● WHAT IS EXPECTED: Can you edit the rows below so that each "GUI agent" becomes "interface agent", with everything else left unchanged?

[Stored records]
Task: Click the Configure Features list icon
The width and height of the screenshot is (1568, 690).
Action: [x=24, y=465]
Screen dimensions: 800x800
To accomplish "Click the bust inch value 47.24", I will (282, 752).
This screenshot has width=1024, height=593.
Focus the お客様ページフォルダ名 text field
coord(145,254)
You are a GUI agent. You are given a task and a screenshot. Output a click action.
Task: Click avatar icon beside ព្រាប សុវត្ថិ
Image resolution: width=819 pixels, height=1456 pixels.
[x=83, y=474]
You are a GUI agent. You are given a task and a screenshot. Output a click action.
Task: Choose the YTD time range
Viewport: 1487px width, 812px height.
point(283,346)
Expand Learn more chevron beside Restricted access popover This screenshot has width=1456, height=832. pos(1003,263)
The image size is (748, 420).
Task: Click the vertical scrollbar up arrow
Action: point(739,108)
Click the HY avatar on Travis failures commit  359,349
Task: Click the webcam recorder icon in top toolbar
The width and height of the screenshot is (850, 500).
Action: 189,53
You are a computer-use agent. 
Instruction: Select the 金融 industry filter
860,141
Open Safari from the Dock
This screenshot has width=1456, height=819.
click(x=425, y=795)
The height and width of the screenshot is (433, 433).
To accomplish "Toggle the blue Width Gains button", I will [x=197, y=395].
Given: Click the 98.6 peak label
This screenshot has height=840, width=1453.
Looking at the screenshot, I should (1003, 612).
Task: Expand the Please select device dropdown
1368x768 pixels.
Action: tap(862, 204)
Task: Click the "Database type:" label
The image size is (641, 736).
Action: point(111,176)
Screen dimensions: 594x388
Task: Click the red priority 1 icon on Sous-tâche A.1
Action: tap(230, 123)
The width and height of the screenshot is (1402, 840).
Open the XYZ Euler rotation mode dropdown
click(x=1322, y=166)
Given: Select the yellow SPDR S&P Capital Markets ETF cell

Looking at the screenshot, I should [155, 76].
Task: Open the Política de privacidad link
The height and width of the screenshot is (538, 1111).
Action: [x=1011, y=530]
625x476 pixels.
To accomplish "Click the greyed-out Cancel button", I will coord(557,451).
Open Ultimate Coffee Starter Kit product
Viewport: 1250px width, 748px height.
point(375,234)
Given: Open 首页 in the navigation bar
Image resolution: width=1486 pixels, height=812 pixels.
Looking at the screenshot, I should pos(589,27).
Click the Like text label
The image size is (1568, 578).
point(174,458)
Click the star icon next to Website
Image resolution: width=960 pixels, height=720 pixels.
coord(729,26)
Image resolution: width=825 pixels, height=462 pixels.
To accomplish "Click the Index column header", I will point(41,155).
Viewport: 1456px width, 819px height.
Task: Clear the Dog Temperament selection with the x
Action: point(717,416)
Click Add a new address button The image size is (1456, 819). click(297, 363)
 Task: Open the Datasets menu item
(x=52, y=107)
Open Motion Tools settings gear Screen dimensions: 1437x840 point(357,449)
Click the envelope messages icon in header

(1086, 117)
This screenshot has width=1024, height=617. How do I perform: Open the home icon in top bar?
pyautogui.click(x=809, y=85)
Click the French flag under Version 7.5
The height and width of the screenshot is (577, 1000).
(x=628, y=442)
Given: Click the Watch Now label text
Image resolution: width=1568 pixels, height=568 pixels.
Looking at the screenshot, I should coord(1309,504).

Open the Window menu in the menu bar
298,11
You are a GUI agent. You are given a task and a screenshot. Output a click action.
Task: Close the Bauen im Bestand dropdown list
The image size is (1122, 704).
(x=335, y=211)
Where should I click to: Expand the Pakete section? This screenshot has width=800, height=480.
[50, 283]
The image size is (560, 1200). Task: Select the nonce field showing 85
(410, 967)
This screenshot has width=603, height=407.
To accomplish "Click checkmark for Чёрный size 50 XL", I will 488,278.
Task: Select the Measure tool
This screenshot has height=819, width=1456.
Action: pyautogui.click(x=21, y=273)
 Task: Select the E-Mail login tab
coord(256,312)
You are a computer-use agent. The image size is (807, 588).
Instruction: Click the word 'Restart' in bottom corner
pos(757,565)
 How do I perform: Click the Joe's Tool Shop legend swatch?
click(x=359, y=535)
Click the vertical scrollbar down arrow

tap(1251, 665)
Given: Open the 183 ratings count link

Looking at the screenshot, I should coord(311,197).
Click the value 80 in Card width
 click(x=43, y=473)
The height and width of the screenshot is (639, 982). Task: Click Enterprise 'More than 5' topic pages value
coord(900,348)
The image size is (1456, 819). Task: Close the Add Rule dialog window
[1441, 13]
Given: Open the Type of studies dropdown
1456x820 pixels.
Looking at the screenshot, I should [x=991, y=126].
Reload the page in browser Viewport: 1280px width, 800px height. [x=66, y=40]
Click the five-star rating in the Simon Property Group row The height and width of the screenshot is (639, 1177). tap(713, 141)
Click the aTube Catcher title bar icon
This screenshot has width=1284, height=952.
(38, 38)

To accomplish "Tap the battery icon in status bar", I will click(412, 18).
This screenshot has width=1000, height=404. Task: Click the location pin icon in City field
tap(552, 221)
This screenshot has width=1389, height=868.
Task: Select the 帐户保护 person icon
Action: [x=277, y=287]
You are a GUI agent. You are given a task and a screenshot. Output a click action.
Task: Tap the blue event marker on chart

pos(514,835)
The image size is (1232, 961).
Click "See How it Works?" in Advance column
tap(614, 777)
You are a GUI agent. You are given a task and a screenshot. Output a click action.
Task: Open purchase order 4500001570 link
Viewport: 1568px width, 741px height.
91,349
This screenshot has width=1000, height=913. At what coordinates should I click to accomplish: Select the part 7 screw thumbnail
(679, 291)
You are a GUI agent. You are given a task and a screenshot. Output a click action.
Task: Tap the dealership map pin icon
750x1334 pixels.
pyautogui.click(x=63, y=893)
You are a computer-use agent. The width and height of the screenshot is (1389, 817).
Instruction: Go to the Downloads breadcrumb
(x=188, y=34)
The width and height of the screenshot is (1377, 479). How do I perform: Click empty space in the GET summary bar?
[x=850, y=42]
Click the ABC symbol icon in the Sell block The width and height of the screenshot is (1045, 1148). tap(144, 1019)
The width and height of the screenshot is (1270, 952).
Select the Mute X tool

● RESULT FOR THIS TASK:
Task: Click the Configure Features list icon
The width and height of the screenshot is (1568, 690).
Action: [x=24, y=465]
Screen dimensions: 800x800
To accomplish "Click the bust inch value 47.24", I will (282, 752).
This screenshot has width=1024, height=593.
Focus the お客様ページフォルダ名 text field
coord(145,254)
You are a interface agent. You are given a task and a screenshot. Output a click action.
Task: Click avatar icon beside ព្រាប សុវត្ថិ
Image resolution: width=819 pixels, height=1456 pixels.
[x=83, y=474]
You are a interface agent. You are given a task and a screenshot. Output a click action.
Task: Choose the YTD time range
Viewport: 1487px width, 812px height.
point(283,346)
Expand Learn more chevron beside Restricted access popover This screenshot has width=1456, height=832. pos(1003,263)
The image size is (748, 420).
Task: Click the vertical scrollbar up arrow
Action: point(739,108)
Click the HY avatar on Travis failures commit  359,349
Task: Click the webcam recorder icon in top toolbar
The width and height of the screenshot is (850, 500).
Action: 189,53
You are a computer-use agent. 
Instruction: Select the 金融 industry filter
860,141
Open Safari from the Dock
This screenshot has width=1456, height=819.
click(x=425, y=795)
The height and width of the screenshot is (433, 433).
To accomplish "Toggle the blue Width Gains button", I will [x=197, y=395].
Given: Click the 98.6 peak label
This screenshot has height=840, width=1453.
Looking at the screenshot, I should (1003, 612).
Task: Expand the Please select device dropdown
1368x768 pixels.
Action: tap(862, 204)
Task: Click the "Database type:" label
The image size is (641, 736).
Action: point(111,176)
Screen dimensions: 594x388
Task: Click the red priority 1 icon on Sous-tâche A.1
Action: tap(230, 123)
The width and height of the screenshot is (1402, 840).
Open the XYZ Euler rotation mode dropdown
click(x=1322, y=166)
Given: Select the yellow SPDR S&P Capital Markets ETF cell

Looking at the screenshot, I should [155, 76].
Task: Open the Política de privacidad link
The height and width of the screenshot is (538, 1111).
Action: [x=1011, y=530]
625x476 pixels.
To accomplish "Click the greyed-out Cancel button", I will coord(557,451).
Open Ultimate Coffee Starter Kit product
Viewport: 1250px width, 748px height.
point(375,234)
Given: Open 首页 in the navigation bar
Image resolution: width=1486 pixels, height=812 pixels.
Looking at the screenshot, I should pos(589,27).
Click the Like text label
The image size is (1568, 578).
point(174,458)
Click the star icon next to Website
Image resolution: width=960 pixels, height=720 pixels.
coord(729,26)
Image resolution: width=825 pixels, height=462 pixels.
To accomplish "Click the Index column header", I will point(41,155).
Viewport: 1456px width, 819px height.
Task: Clear the Dog Temperament selection with the x
Action: point(717,416)
Click Add a new address button The image size is (1456, 819). click(297, 363)
 Task: Open the Datasets menu item
(x=52, y=107)
Open Motion Tools settings gear Screen dimensions: 1437x840 point(357,449)
Click the envelope messages icon in header

(1086, 117)
This screenshot has width=1024, height=617. How do I perform: Open the home icon in top bar?
pyautogui.click(x=809, y=85)
Click the French flag under Version 7.5
The height and width of the screenshot is (577, 1000).
(x=628, y=442)
Given: Click the Watch Now label text
Image resolution: width=1568 pixels, height=568 pixels.
Looking at the screenshot, I should coord(1309,504).

Open the Window menu in the menu bar
298,11
You are a interface agent. You are given a task and a screenshot. Output a click action.
Task: Close the Bauen im Bestand dropdown list
The image size is (1122, 704).
(x=335, y=211)
Where should I click to: Expand the Pakete section? This screenshot has width=800, height=480.
[50, 283]
The image size is (560, 1200). Task: Select the nonce field showing 85
(410, 967)
This screenshot has width=603, height=407.
To accomplish "Click checkmark for Чёрный size 50 XL", I will 488,278.
Task: Select the Measure tool
This screenshot has height=819, width=1456.
Action: pyautogui.click(x=21, y=273)
 Task: Select the E-Mail login tab
coord(256,312)
You are a computer-use agent. The image size is (807, 588).
Instruction: Click the word 'Restart' in bottom corner
pos(757,565)
 How do I perform: Click the Joe's Tool Shop legend swatch?
click(x=359, y=535)
Click the vertical scrollbar down arrow

tap(1251, 665)
Given: Open the 183 ratings count link

Looking at the screenshot, I should coord(311,197).
Click the value 80 in Card width
 click(x=43, y=473)
The height and width of the screenshot is (639, 982). Task: Click Enterprise 'More than 5' topic pages value
coord(900,348)
The image size is (1456, 819). Task: Close the Add Rule dialog window
[1441, 13]
Given: Open the Type of studies dropdown
1456x820 pixels.
Looking at the screenshot, I should [x=991, y=126].
Reload the page in browser Viewport: 1280px width, 800px height. [x=66, y=40]
Click the five-star rating in the Simon Property Group row The height and width of the screenshot is (639, 1177). tap(713, 141)
Click the aTube Catcher title bar icon
This screenshot has width=1284, height=952.
(38, 38)

To accomplish "Tap the battery icon in status bar", I will click(412, 18).
This screenshot has width=1000, height=404. Task: Click the location pin icon in City field
tap(552, 221)
This screenshot has width=1389, height=868.
Task: Select the 帐户保护 person icon
Action: [x=277, y=287]
You are a interface agent. You are given a task and a screenshot. Output a click action.
Task: Tap the blue event marker on chart

pos(514,835)
The image size is (1232, 961).
Click "See How it Works?" in Advance column
tap(614, 777)
You are a interface agent. You are given a task and a screenshot. Output a click action.
Task: Open purchase order 4500001570 link
Viewport: 1568px width, 741px height.
91,349
This screenshot has width=1000, height=913. At what coordinates should I click to accomplish: Select the part 7 screw thumbnail
(679, 291)
You are a interface agent. You are given a task and a screenshot. Output a click action.
Task: Tap the dealership map pin icon
750x1334 pixels.
pyautogui.click(x=63, y=893)
You are a computer-use agent. The width and height of the screenshot is (1389, 817).
Instruction: Go to the Downloads breadcrumb
(x=188, y=34)
The width and height of the screenshot is (1377, 479). How do I perform: Click empty space in the GET summary bar?
[x=850, y=42]
Click the ABC symbol icon in the Sell block The width and height of the screenshot is (1045, 1148). tap(144, 1019)
The width and height of the screenshot is (1270, 952).
Select the Mute X tool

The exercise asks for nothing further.